> [TAREAS POR REALIZAR]:
(1) Transcribe sin cambios el fragmento del texto propuesto que va desde "Esa madre cuidadora, noble" hasta "no moviliza pasiones.".
(2) Reproduce palabra por palabra las líneas de los registros que van desde la línea con "Select the 750 kg value" hasta la línea con "coord(132,274)", ambas incluidas.

> [TEXTO PROPUESTO]:
· · ·

Puente sobre aguas turbulentas

Pedro  Sánchez ha convertido la política española en un drama serializado: cada crisis trae su propio acontecimiento inesperado que da un giro a la trama y, contra todo pronóstico, el protagonista sobrevive. Pero ningún personaje es eterno —aunque a este es posible que le queden todavía unos cuantos episodios más como presidente—. La pregunta que ronda a la izquierda hoy no es si Sánchez resistirá hasta  2027, sino quién será capaz de disputar la próxima temporada de un guion que se calibra a golpe de algoritmo y augurios de catástrofe.

La derecha ha encontrado su tono: una mezcla de épica nacional-católica, revisionismo imperialista y testosterona digital. A ese imaginario se le suman soflamas contra el feminismo, la inmigración y el ecologismo, envueltas en un relato emocional que explota el miedo al presente y alimenta la nostalgia de un pasado idealizado que solo perteneció a unos pocos.

En contraste, la izquierda institucional parece atrapada entre una burocracia bienintencionada y un activismo que, aunque justo, se percibe como una lista interminable de obligaciones. A nadie le gusta sentirse reprendido, y para muchos votantes la izquierda suena más a corrección que a comunidad. Mientras la derecha grita «orgullo» y «libertad», y levanta estatuas de soldados en los parques —a mí Almeida me colocó una en el parque infantil junto a casa: un soldado de la guerra filipina empuñando un arma—, la izquierda ofrece «respeto» y «cuidados», procurando que el salario mínimo saque de la miseria a quienes menos voz tienen.

Es la historia de siempre: la madre que se queda en casa, pendiente de que todos tengan las necesidades cubiertas, pero a la que nadie ve. Y luego llega el tío divertido, que propone planes atrevidos —incluso peligrosos— y todos los niños le siguen. Atención, navegantes: nosotros somos los niños.

Esa madre cuidadora, noble y sacrificada, no gana elecciones. No en un mundo polarizado donde los mensajes fáciles, provocadores y sin matices se propagan como fogonazos emocionales en redes sociales. La izquierda no puede resignarse a ser la figura invisible que sostiene mientras otros incendian el relato. El buenismo no moviliza pasiones.

· · ·

> [INFORMACIÓN EXTRAÍDA]:

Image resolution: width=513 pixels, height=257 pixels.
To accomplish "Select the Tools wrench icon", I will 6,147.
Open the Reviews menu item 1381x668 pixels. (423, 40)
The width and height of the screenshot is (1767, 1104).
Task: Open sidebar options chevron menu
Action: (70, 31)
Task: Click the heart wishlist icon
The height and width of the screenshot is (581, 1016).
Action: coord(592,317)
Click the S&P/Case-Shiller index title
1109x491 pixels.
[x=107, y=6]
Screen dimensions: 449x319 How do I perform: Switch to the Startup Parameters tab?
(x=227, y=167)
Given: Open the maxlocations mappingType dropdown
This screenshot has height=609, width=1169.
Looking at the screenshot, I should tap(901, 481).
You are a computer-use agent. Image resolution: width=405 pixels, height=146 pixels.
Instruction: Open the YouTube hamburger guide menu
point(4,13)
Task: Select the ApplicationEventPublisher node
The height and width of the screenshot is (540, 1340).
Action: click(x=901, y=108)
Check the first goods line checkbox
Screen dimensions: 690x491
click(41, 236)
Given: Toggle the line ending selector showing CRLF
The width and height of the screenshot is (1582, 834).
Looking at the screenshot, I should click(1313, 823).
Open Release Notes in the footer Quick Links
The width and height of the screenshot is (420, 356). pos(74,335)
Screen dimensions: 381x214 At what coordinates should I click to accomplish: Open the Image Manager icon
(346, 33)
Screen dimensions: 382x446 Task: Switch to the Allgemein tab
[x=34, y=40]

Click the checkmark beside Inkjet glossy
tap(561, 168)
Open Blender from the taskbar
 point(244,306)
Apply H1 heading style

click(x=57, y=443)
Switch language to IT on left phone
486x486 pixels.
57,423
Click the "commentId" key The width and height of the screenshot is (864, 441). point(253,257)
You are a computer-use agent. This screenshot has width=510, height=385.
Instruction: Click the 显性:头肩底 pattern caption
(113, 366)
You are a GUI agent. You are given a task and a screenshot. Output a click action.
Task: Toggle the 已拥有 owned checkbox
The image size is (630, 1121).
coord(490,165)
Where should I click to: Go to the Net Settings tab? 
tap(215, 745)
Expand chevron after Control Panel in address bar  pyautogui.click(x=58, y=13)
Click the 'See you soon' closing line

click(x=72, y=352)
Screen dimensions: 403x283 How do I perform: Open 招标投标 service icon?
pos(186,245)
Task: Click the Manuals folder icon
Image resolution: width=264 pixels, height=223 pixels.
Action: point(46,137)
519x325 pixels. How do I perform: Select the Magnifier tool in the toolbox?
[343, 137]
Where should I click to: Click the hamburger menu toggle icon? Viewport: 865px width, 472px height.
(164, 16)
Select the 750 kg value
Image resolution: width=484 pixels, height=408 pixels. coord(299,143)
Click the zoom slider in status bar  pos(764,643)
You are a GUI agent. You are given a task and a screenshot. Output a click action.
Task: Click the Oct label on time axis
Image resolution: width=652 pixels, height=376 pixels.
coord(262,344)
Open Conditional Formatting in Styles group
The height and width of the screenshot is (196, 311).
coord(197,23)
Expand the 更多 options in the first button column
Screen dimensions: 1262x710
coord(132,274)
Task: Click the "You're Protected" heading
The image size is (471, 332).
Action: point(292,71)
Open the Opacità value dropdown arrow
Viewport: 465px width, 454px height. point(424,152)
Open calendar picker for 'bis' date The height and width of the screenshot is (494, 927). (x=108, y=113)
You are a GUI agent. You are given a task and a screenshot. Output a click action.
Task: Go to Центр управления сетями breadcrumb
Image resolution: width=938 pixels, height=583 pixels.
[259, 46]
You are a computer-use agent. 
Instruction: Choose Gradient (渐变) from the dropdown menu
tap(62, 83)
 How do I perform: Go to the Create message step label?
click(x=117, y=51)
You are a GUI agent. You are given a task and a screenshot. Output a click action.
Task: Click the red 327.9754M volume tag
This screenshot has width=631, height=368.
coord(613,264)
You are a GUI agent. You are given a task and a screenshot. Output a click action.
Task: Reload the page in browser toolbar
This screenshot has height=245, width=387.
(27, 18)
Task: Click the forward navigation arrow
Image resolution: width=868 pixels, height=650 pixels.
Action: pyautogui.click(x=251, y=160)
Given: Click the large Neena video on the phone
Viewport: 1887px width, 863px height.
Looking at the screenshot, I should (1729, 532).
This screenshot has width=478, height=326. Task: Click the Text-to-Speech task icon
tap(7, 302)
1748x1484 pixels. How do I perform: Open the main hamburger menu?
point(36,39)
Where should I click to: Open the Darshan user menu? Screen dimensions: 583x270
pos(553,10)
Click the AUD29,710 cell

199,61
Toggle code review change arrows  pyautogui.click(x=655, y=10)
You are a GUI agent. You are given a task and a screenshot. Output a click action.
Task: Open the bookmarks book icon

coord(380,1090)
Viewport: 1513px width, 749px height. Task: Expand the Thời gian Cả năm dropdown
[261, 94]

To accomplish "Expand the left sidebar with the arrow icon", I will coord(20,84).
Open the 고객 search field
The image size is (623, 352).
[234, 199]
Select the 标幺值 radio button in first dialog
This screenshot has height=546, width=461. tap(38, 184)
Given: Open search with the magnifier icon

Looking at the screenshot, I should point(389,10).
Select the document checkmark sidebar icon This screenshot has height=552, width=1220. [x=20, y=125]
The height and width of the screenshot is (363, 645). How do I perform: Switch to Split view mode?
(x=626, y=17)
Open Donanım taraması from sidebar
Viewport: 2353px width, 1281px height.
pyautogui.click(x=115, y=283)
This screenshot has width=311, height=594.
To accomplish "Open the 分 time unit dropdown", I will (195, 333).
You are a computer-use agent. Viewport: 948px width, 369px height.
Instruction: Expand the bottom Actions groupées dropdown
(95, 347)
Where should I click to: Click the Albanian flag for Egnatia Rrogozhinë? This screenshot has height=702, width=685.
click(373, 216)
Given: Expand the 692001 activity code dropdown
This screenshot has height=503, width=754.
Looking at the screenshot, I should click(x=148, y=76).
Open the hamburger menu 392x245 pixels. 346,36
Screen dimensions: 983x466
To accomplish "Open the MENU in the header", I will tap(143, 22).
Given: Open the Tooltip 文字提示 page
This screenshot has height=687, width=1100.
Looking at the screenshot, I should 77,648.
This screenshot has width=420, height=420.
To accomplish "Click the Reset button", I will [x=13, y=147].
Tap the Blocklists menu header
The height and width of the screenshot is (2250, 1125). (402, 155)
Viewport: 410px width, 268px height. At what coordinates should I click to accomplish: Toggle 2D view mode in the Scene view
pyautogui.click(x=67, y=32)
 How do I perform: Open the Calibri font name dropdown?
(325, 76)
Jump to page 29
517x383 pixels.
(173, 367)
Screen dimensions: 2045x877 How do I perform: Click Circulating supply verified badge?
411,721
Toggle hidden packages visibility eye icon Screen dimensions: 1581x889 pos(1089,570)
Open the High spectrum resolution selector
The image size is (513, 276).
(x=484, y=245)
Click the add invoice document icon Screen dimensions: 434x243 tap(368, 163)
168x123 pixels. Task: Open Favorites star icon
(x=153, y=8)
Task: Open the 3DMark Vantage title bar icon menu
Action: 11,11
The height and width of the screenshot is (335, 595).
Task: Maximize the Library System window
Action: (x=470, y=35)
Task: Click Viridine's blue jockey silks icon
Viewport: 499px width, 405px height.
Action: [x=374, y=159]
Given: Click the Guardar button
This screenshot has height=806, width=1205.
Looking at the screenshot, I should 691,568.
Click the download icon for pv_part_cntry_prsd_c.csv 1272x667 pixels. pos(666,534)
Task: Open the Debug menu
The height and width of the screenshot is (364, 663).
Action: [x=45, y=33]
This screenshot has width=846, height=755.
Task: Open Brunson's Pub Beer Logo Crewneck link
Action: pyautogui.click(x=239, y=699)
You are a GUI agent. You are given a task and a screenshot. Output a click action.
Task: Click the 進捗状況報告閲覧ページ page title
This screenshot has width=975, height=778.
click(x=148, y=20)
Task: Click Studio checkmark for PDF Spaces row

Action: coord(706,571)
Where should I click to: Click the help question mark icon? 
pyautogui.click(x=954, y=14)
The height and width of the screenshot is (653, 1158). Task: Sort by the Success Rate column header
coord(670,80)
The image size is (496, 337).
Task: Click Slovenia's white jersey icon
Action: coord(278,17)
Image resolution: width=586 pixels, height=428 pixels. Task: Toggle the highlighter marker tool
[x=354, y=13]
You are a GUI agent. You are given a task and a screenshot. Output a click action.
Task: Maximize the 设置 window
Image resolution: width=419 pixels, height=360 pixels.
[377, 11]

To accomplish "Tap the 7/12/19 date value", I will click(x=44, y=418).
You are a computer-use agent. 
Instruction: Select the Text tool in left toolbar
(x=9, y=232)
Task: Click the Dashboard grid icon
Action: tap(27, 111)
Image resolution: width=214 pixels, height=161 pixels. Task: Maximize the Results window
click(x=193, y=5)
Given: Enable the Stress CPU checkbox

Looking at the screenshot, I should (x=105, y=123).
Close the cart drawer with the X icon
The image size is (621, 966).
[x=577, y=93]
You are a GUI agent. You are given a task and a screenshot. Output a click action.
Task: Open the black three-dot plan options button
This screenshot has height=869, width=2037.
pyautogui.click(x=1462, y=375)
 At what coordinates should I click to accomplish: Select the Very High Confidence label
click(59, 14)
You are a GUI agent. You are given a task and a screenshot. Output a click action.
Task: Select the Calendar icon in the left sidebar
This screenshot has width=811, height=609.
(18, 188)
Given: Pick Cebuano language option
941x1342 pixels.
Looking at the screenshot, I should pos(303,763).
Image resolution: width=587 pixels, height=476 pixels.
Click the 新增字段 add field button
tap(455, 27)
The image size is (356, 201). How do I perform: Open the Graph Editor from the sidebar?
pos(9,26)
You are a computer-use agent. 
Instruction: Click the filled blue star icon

· · ·

> [RESPUESTAS]:
(1)
Esa madre cuidadora, noble y sacrificada, no gana elecciones. No en un mundo polarizado donde los mensajes fáciles, provocadores y sin matices se propagan como fogonazos emocionales en redes sociales. La izquierda no puede resignarse a ser la figura invisible que sostiene mientras otros incendian el relato. El buenismo no moviliza pasiones.

(2)
Select the 750 kg value
Image resolution: width=484 pixels, height=408 pixels. coord(299,143)
Click the zoom slider in status bar  pos(764,643)
You are a GUI agent. You are given a task and a screenshot. Output a click action.
Task: Click the Oct label on time axis
Image resolution: width=652 pixels, height=376 pixels.
coord(262,344)
Open Conditional Formatting in Styles group
The height and width of the screenshot is (196, 311).
coord(197,23)
Expand the 更多 options in the first button column
Screen dimensions: 1262x710
coord(132,274)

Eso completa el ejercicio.